Omohundro Institute of Early American History and Culture

Uncommon Sense—the blog

Politics, Religion, Then, Now

· February 28th, 2018 · 1 Comment

WMQ author Katherine Carté Engel (January 2018) discusses some of the questions the editorial process forced her to confront when writing her article “Connecting Protestants in Britain’s Eighteenth-century Atlantic Empire.”

by Katherine Carté Engel

According to the handy new tool put up by Michael McDonnell, the word “colonial” appears 138 times in titles in the WMQ. I’m not surprised that the number is so high. I sometimes self-identify as a “colonialist,” (different, I have to remind students, from being a “colonist”), even though I am now finishing a long project on religion and the American Revolution. My central focus has always been on the nearly two centuries when British North America was connected politically to Great Britain. The power in the term is that it conjures such a lengthy, and presumably coherent, period.
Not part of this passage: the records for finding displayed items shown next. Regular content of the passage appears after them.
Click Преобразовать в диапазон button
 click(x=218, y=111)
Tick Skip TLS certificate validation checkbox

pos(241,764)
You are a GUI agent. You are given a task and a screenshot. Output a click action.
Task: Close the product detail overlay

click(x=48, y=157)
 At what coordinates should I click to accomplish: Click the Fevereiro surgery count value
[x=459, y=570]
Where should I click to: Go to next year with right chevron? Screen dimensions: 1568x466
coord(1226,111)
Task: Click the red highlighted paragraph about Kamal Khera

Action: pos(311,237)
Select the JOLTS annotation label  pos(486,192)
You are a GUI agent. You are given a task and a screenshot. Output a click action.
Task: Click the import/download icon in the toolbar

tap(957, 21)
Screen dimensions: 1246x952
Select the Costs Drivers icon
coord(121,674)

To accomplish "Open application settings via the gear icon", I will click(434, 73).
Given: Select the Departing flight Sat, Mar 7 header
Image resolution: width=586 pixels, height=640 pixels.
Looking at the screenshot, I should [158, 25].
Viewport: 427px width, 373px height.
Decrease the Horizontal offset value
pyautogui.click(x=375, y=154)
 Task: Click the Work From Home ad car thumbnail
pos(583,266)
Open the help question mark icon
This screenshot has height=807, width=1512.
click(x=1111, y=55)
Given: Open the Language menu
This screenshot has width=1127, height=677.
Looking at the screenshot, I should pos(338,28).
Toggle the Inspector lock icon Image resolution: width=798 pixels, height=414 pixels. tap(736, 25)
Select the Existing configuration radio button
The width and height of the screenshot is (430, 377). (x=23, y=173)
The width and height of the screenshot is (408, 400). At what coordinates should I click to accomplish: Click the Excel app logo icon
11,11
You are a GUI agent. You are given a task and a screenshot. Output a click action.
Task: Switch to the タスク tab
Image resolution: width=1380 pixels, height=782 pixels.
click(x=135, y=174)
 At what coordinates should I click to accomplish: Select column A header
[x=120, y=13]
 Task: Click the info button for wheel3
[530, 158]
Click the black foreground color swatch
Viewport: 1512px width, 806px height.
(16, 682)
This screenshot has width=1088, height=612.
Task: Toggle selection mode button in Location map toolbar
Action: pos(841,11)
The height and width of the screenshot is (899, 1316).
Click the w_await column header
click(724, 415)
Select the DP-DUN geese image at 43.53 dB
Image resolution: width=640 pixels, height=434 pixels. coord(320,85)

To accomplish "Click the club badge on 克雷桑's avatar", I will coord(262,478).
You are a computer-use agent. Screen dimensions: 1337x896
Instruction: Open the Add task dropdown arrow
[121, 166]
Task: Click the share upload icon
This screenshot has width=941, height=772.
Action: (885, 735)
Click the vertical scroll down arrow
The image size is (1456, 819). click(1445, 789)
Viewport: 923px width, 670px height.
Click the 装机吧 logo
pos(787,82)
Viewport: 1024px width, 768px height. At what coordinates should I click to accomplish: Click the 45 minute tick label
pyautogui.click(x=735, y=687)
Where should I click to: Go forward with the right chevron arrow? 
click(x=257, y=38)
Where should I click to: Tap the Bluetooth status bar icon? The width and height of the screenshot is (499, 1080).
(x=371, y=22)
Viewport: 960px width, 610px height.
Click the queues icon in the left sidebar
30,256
The process of working on “Connecting Protestants,” however, has made me rethink the way I understand the periodization of my subject, by forcing me to think more clearly about the major political turning points that define #vastearlyamerica. When I started, I wanted to trace out the transatlantic networks of colonial Protestants. These networks appeared, at first glance, to be an important aspect of the religious history of a significant and durable community. Clarifying the “so what” question in response to reviewers, however, meant putting a finer point on the idea of “colonial,” or even (since I was never looking at the seventeenth century), “eighteenth century.”

That the communities I looked at had their origins in the period after the Glorious Revolution was legally evident. That they endured until 1775 was also clear. Being forced to articulate why those chronological boundaries mattered also required that I not see the political transitions that marked the empire as simple bookends for the religious history I was narrating. The stability between revolutions ultimately mattered less than the twinned moments when these networks came into being and, even more important, when they collapsed.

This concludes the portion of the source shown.